А кто должен контролировать силовые органы?

Хороший вопрос. С моей точки зрения, это может делать Совет безопасности, если он будет должным образом институциализирован и будет работать в режиме четких процедур. Но это означает, что нужен определенный уровень сочетания открытости и закрытости.

Эксперты говорят, что такие институциональные реформы станут возможны в политическом цикле после 2024 года?

Лучше бы раньше. А возвращаясь к вопросу, кто будет их проводить, замечу следующее. В данный момент есть осознание того, что многое нужно сделать, но желающих делать нет. Все поглядывают друг на друга и говорят: «Может, они?».

Неопределенность высока. Многие, например, ждали, когда Владимир Путин заявит о желании выдвигаться на следующий срок. Все персонифицируется.

Персонификация высока, потому что существует сильное недоверие к институтам. Это означает, что смена политического цикла чрезвычайно важна, поскольку поменяются министры и придут люди, у которых будет другое представление, что делать в регулировании той или иной отрасли. Сейчас горизонт мышления — меньше года.

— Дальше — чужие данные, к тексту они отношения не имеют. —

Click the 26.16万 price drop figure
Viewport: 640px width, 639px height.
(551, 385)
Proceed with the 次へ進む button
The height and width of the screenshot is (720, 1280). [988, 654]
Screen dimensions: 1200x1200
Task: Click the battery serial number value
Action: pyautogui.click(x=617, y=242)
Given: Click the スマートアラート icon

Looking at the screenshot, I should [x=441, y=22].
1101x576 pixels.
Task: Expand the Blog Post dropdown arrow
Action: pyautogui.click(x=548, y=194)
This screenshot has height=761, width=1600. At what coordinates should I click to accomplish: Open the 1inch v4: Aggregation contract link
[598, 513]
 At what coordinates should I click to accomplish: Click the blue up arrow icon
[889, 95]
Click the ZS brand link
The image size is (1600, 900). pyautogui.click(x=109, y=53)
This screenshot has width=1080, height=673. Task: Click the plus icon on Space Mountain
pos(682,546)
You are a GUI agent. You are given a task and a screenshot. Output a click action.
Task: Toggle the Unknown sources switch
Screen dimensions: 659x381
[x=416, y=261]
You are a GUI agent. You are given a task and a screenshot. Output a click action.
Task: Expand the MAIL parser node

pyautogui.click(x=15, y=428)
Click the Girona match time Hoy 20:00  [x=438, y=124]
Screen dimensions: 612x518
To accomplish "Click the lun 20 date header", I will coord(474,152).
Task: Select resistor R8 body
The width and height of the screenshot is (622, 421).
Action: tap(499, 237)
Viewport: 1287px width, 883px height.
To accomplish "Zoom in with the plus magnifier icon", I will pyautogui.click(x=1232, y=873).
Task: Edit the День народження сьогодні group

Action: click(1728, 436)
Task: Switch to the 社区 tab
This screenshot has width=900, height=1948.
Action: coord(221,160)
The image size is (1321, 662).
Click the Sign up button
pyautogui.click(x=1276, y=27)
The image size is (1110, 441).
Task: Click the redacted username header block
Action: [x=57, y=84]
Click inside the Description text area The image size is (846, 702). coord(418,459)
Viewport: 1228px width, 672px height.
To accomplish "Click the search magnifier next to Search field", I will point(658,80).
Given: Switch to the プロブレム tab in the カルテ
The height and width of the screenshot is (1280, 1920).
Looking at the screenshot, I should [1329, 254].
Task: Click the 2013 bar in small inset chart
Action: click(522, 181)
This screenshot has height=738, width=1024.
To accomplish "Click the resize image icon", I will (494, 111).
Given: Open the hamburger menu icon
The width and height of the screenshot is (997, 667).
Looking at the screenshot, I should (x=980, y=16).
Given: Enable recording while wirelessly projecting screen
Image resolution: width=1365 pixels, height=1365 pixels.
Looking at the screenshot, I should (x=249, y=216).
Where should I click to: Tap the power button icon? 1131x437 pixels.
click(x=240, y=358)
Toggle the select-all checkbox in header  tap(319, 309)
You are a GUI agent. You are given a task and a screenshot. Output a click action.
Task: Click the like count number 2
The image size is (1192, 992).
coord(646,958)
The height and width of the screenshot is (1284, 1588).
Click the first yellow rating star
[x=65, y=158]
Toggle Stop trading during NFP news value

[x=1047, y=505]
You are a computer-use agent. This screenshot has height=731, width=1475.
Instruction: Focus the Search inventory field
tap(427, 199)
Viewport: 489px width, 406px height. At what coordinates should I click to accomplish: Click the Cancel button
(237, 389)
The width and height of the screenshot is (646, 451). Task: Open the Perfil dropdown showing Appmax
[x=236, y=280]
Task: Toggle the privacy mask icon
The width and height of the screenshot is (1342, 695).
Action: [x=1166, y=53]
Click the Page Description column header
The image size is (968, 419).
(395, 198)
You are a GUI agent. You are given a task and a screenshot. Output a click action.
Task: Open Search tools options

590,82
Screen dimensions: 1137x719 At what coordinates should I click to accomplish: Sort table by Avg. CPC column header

В мае 2018 года ожидается смена правительства. Обратная сторона слабых институтов — короткий горизонт, страх будущего и прочее. Почему я и повторяю: чтобы выползать из этой ситуации, мало рассчитывать на реформы. Надо строить странные, нестандартные промежуточные институты. Очень важно, чтобы они не завели в тупик, как произошло в Турции, где замечательный реформатор построил кучу институтов, и вот уже 20 лет Турция не знает, что с этим делать: то ли возвращаться в исламский мир, то ли идти в Европу. Как только Турция начала интеграцию, Европа сказала: «Убрать армию. Что это у вас за гарант такой светского государства, что это за перевороты?» Убрали… и что произошло? Турция начала стремительно исламизироваться. Повторю еще раз, взлет Турции во многом объясняется тем, что Ататюрк построил нестандартные институты. В Турции говорят, что турок — это человек, который регистрируется по гражданскому закону, судится по французскому арбитражному законодательству, а хоронят его по исламскому обычаю. Ататюрк провел реформы, но дальнейшего перехода из системы промежуточных институтов сделано не было. Всегда надо на два, на три шага вперед просчитывать.

Возвращаясь к вопросу о голосовании налоговым рублем и налоговой реформе, которая сейчас обсуждается. Как вы оцениваете перспективы реформы?

Сейчас — никак, но настоящая налоговая реформа в конечном счете неизбежна, потому что при ожидаемом темпе развития цифровой экономики речь будет идти о налоге на транзакцию. Это самый простой налог. Хотелось бы, чтобы людям присылали сообщения на телефон: с вас взяли столько-то налогов. Это все сделает прозрачным. Нас ждет действительно совершенно новый дизайн налоговой системы, и, надеюсь, другой принцип.

У меня есть принципиальное разногласие с давним товарищем Владимиром Александровичем Мау, который говорит: «Налоги в России имеют другую природу, это платеж, введенный Золотой ордой за то, что к тебе не будут приходить». Я говорю: «Понимаешь, все налоги когда-то были платой за то, что к тебе не придут, но потом в большинстве стран они превратились в плату за то, что тебе что-то хорошее сделают».

Я рассчитываю, что в этом случае налоги поменяют природу, тогда граждане будут ставить вопрос по-другому: «Что нам делают за эти налоги?»